This story originally appeared in the Harvard Gazette on March 27, 2014.

On Tuesday, as Ben Wizner was discussing his work as counsel to Edward Snowden, the former NSA contractor’s 2013 revelations about the scope of U.S. domestic and foreign surveillance programs continued to resonate.

The day before, The New York Times had reported President Obama’s plan to overhaul the way the National Security Agency collects phone records through legislation that would stop the agency’s bulk collection of such data.

The shift, confirmed by the Obama administration on the morning of Wizner’s visit to Harvard Law School, was a direct result of the massive leak of classified documents by Snowden, who was charged under the Espionage Act and has spent the last several months in Russia, where he sought asylum.

“These documents have been our tickets to have our traditional oversight mechanisms actually function the way that they were intended to function,” Wizner said.

Wizner, director of the American Civil Liberties Union’s Speech, Privacy, and Technology Project, has for years worked on behalf of clients to challenge the government’s secretive “enhanced interrogation techniques” and its detention and rendition programs. In years past, he said, Washington routinely blocked such efforts in the courts, calling the programs “too secret to be litigated,” claiming defendants were immune from prosecution, or arguing the plaintiffs had no legal standing to even appear in court. Snowden’s revelations, Wizner said, changed everything.

“Precisely because the very same programs that were approved in secret are now being challenged, withdrawn, questioned, once the public has been brought in, explains why it is that Snowden needed to do what he did.”

The pair who broke Snowden’s story in The Guardian on June 5 — filmmaker Laura Poitras and journalist Glenn Greenwald — are longtime friends of Wizner. He had known they were in touch with a confidential source who described himself as a senior intelligence official, but a month passed before he met Snowden. It happened in Moscow, with the asylum request pending. Wizner remembers being struck by one of Snowden’s first questions.

“He said, ‘Do you have standing now?’ And I was very moved by that question, because it showed that what he was interested in doing was not undermining our systems, but revitalizing them.”

Snowden did not foresee the impact of the disclosures, Wizner said — never imagined that only months afterward there would be bipartisan legislation in Congress to “impose the first meaningful restrains on intelligence surveillance since the 1970s,” or that the president would call for an executive review committee.

Last month, Professor Cass Sunstein discussed his work with the five-person advisory panel created by Obama to carry out a sweeping review of surveillance activities. The panel shared a “unanimous belief that reforms are highly desirable,” he said.

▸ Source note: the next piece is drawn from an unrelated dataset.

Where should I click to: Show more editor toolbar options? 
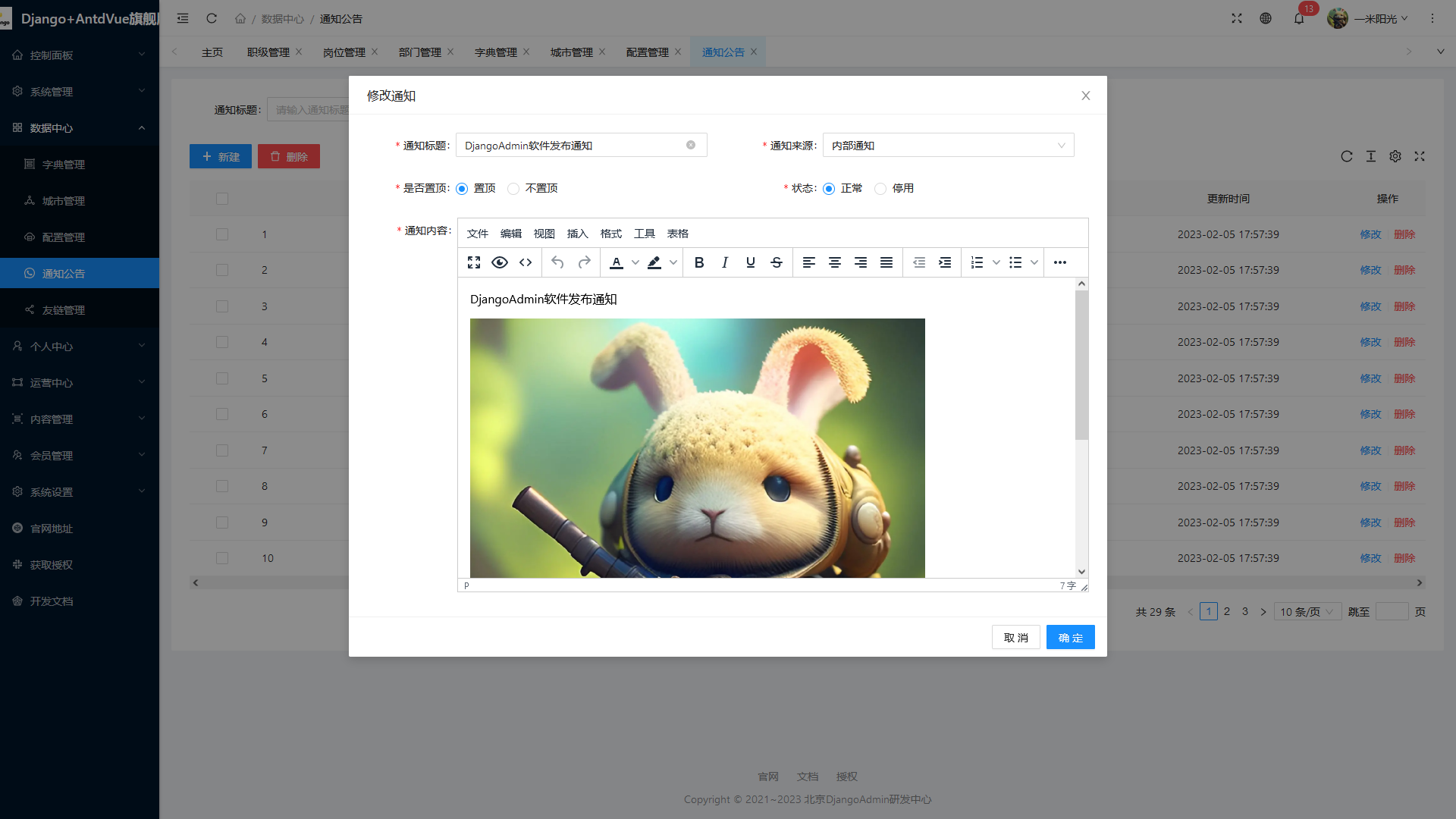click(1060, 262)
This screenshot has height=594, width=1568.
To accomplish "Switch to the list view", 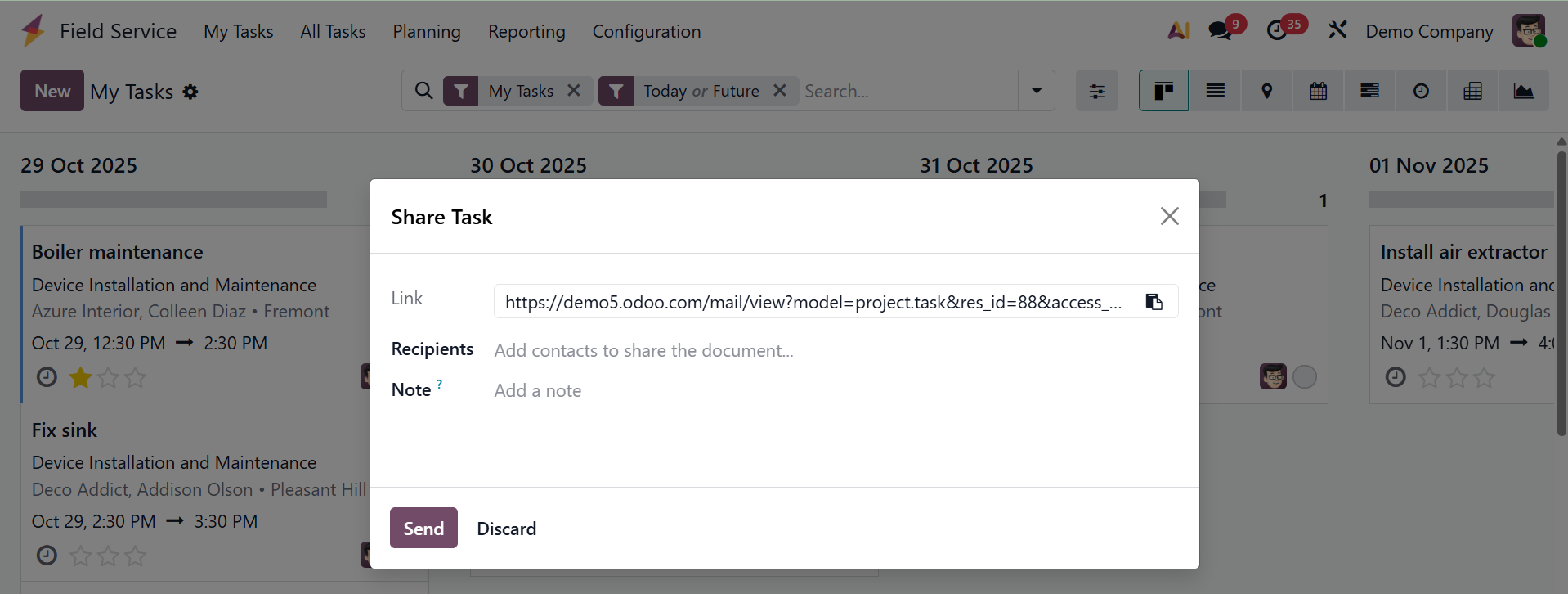I will click(1215, 91).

Asked to detail his work with “Team Snowden,” Wizner said that he acts largely as a gatekeeper, handling the dozen or so daily media requests and consulting with colleagues, including a human-rights lawyer in Russia, about how and when Snowden should speak publicly. (Snowden issued a statement Tuesday calling Obama’s proposal a “turning point.”) The team also has discussed whether their client should investigate the possibility of asylum outside of Russia.

Connecting with Snowden can prove challenging, said Wizner, who does his best to keep their conversations secret. “He is awfully good at security … he certainly knows the NSA’s bag of tricks, but because he knows it, he knows he can’t be sure that our communications are secure.”

Still, Wizner said he has received no pressure from any government agency in the United States, and that he feels “free to do the work.”

“It is still, in remarkable respects, a free country to do the kind of work that we do. The debate that we have had these past nine months we should have had before, but it is a real democratic debate.”

The chances of congressional action on the president’s proposal, and significant reform, are likely, he said. “And anybody who thinks they would have happened had Snowden not done something dramatic … I don’t really know how to respond to that.”

Wizner’s talk was sponsored by the HLS ACLU, the Harvard Journal of Law and Technology, the National Security and Law Association, the Harvard National Security Journal, the Harvard Civil Rights-Civil Liberties Law Review, Unbound, and the HLS American Constitution Society.